We are floating towards our 19th anniversary in September. It’s taken a long time to feel like we know what we’re doing – and there are plenty of days that prove we still don’t.
Our first years were difficult – so much so that I walked away four years after saying I do. We stayed separated for nearly half of 2000.
My husband called it my “marriage hiatus.” We were on vacation with my entire family – siblings, aunts, uncles, cousins, my grandparents – when I told him that I didn’t know if I wanted to be married. He didn’t want to “maybe or maybe not” be married, so we met with a lawyer. We divided our CD collection and credit card debt. He stayed in the house, and I moved into my aunt and uncle’s guest bedroom – the same place I was living the night we first met.
When the divorce papers came in the mail three months later, I didn’t want to sign them. I showed up unannounced at our house, a bungalow on the busiest street in New Albany, across from a gas station, liquor store and DQ. He had moved in his brother after I left, along with his brother’s large screen TV. It took up one entire wall of our living room – I hated it.
Standing in our kitchen, with the unsigned divorce agreement in hand, I told him I didn’t want to be divorced. I admitted all the ways I had further destroyed our marriage during our separation. It was a hard, hard day. Our black lab Elvis was laying at our feet.
Our marriage beaten and battered, he agreed to have dinner with me the following night. I was house-sitting for my boss, and we had an entire home to ourselves that didn’t belong to either of us. Neutral territory.
During that first night back together, we watched the Bruce Willis and Michelle Pfieffer film The Story of Us, and I almost burned off my right eyebrow trying to light the gas fireplace. It was a very romantic evening.
From there, we slowly rebuilt the structure that was our marriage.
We have bought and sold three houses since then.
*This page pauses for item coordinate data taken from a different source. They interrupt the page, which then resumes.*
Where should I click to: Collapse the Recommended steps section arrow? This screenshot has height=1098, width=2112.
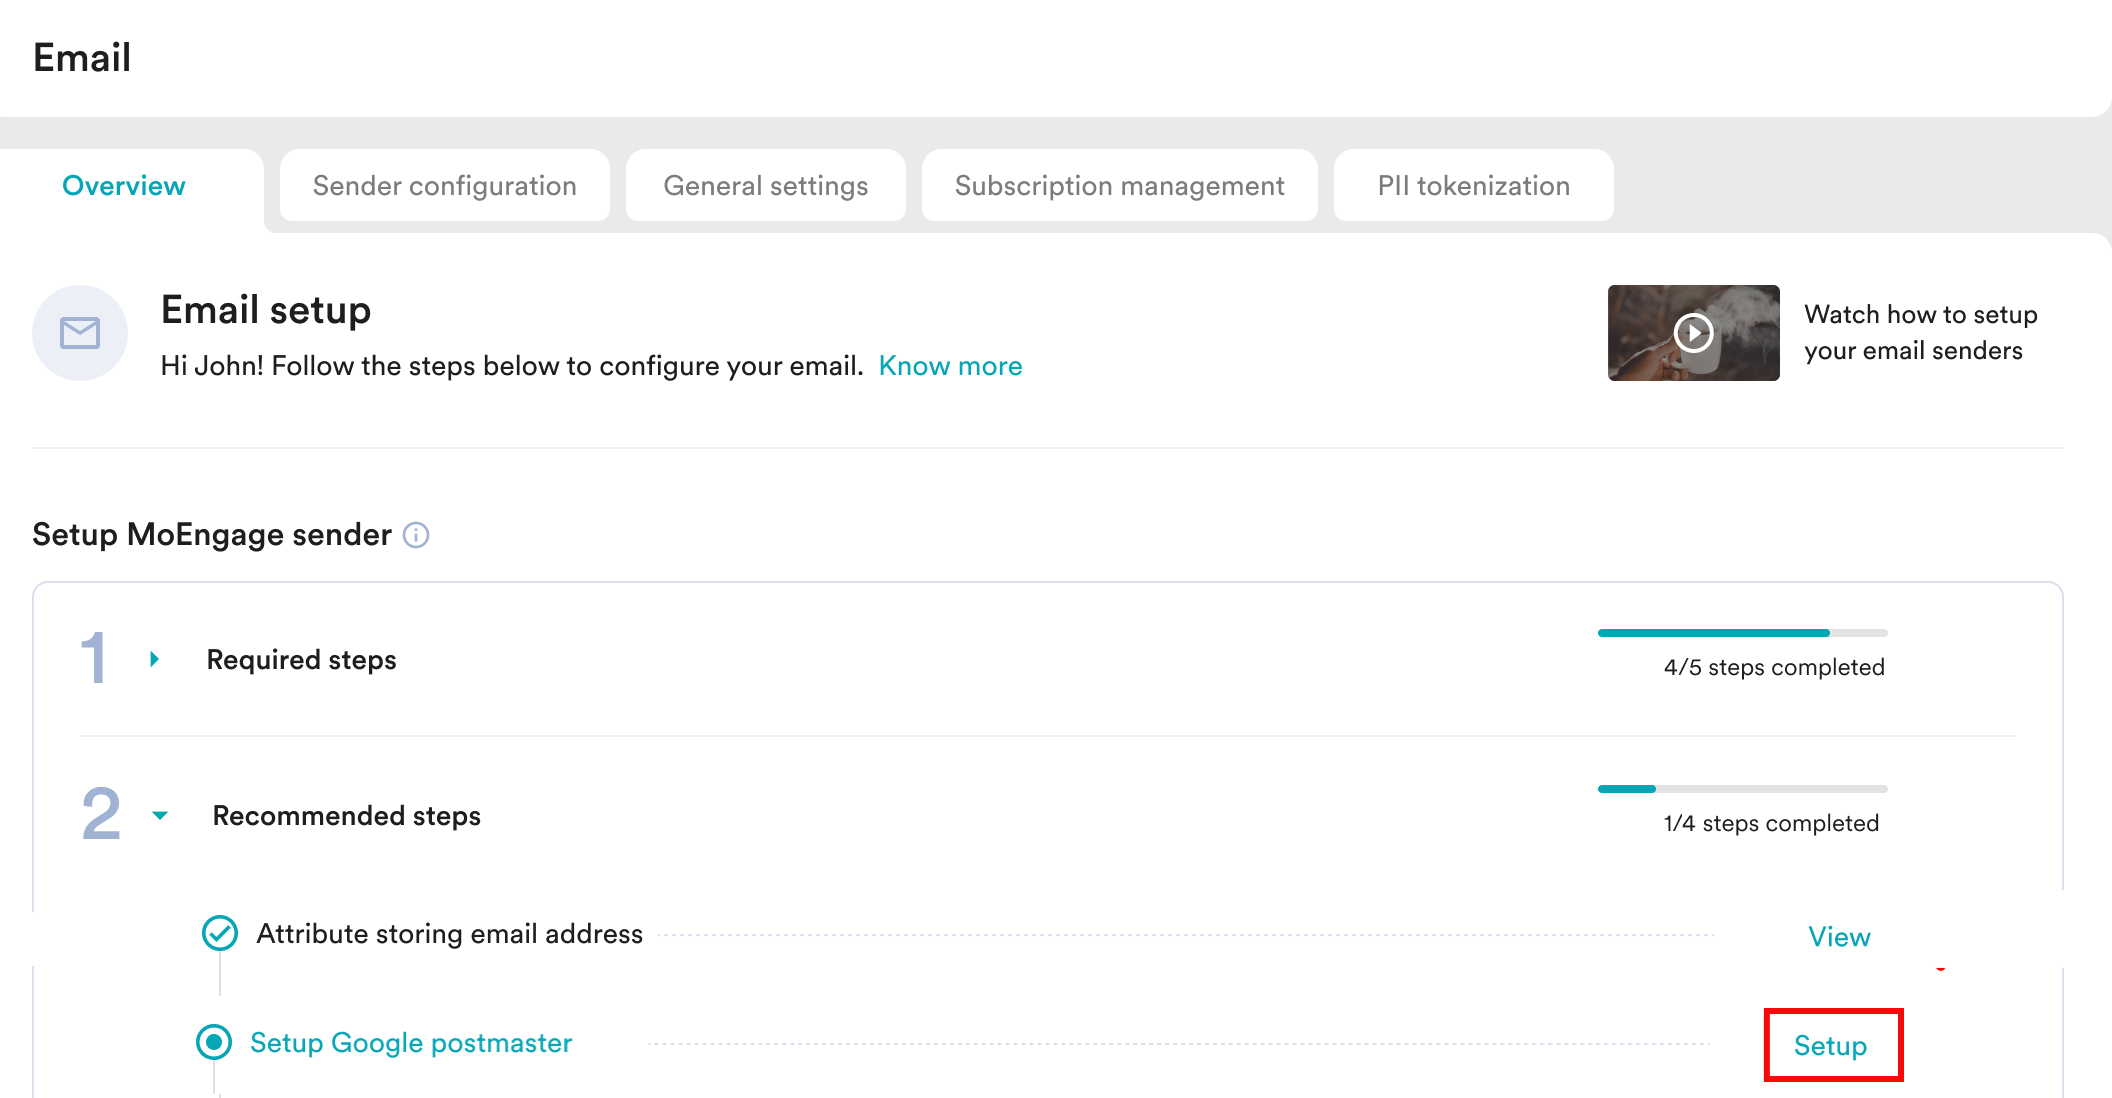pyautogui.click(x=160, y=815)
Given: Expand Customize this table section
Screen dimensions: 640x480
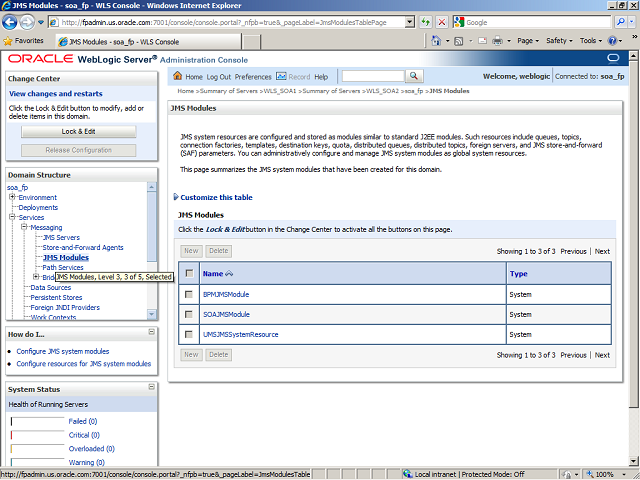Looking at the screenshot, I should click(x=177, y=197).
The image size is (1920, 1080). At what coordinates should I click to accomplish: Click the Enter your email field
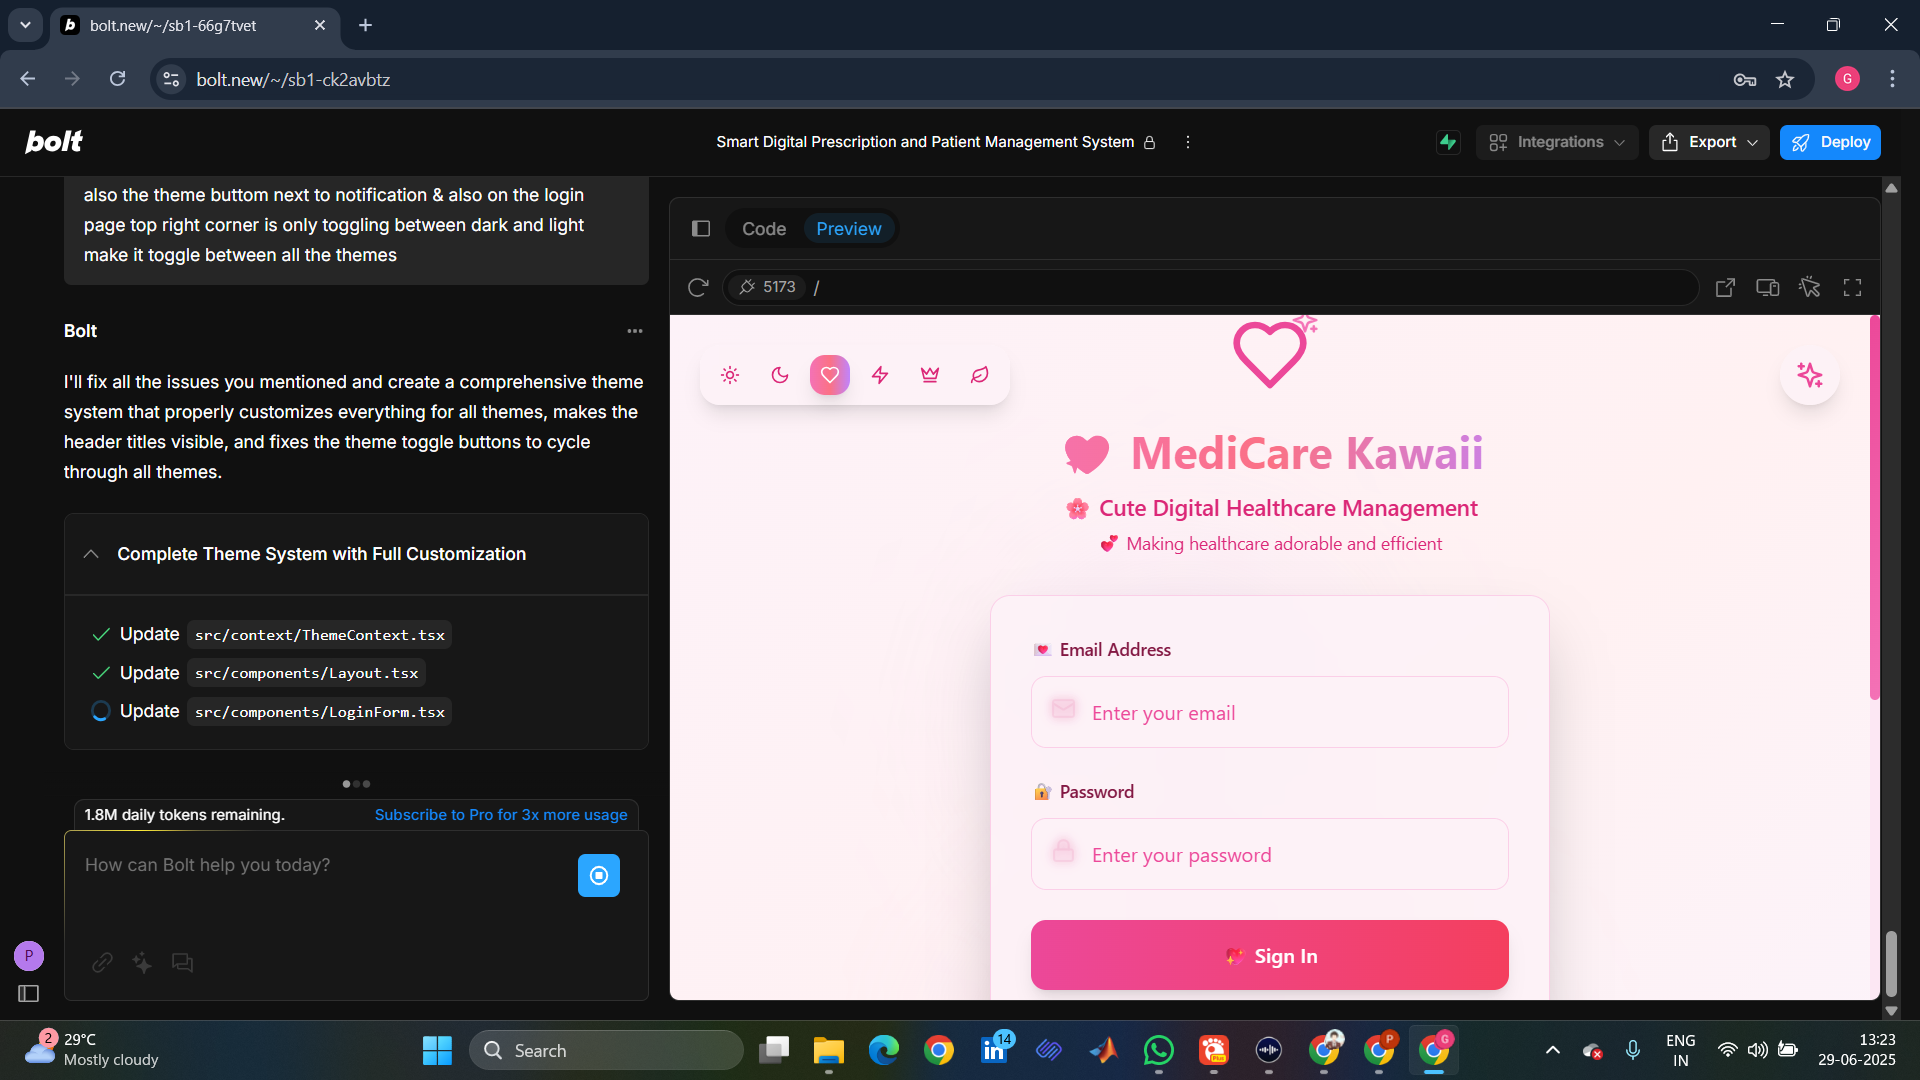pos(1270,713)
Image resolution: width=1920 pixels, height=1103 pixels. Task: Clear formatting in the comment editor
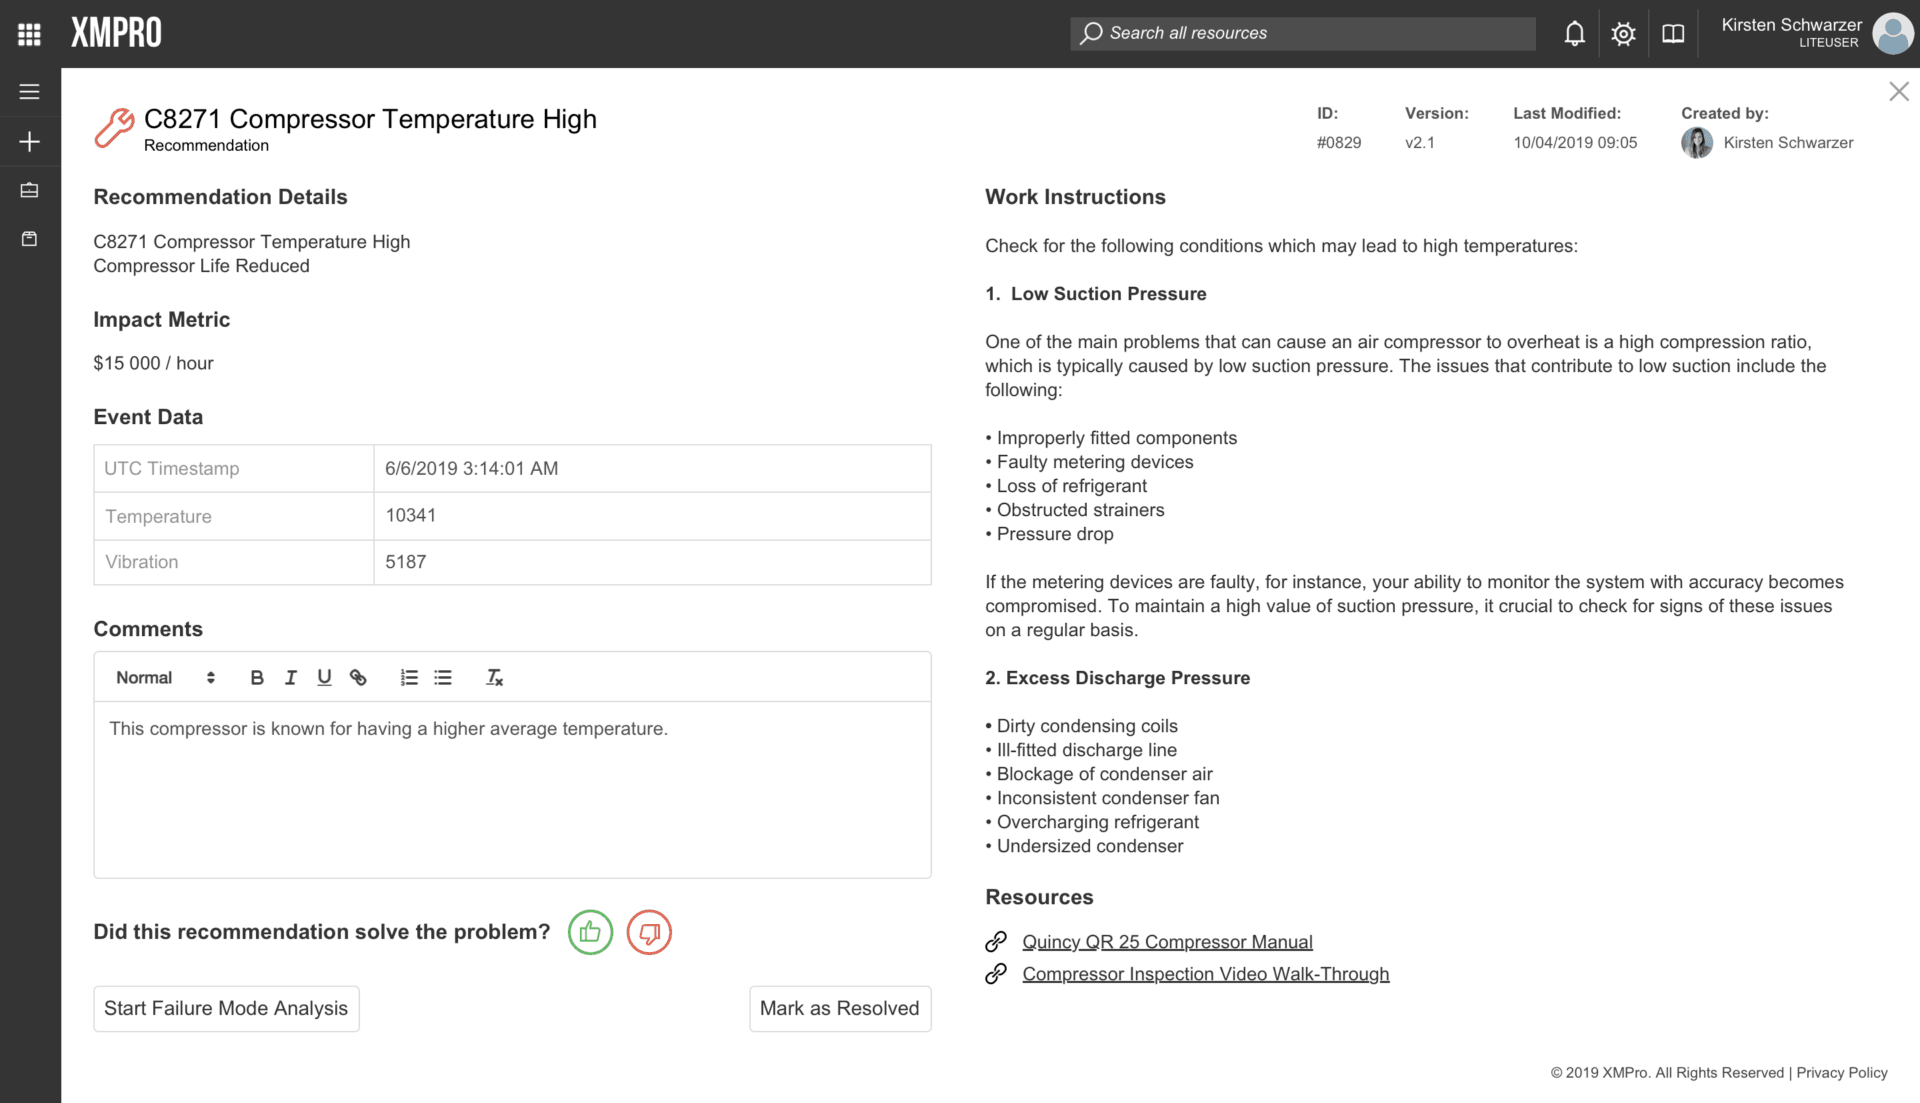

We have a daughter who looks just like him, and a son who takes after me. We survived my alcoholism (& now sobriety), a miscarriage, a few lost jobs and roadtrips that started with neither of us wanting to speak to the other.
As I type this, we are sitting on the couch side-by-side as we do at the end of every day. Our kids are asleep. He is watching a show that I will only slightly pay attention to, asking questions to keep up while I write, troll Facebook and read tweets. I am sitting with my left foot tucked under my right leg, his arm is resting on my knee.
This is us.
Happy upcoming anniversary. I lay in bed this morning thinking of the damage I’d/we’d done to our 25 year marriage and how it ended and how lucky I am that the man who shared half my life still wants to be friends with me. Love and marriage are things that I have to work at harder than anything. Hopefully I can take what I learned from my past and apply it to the future.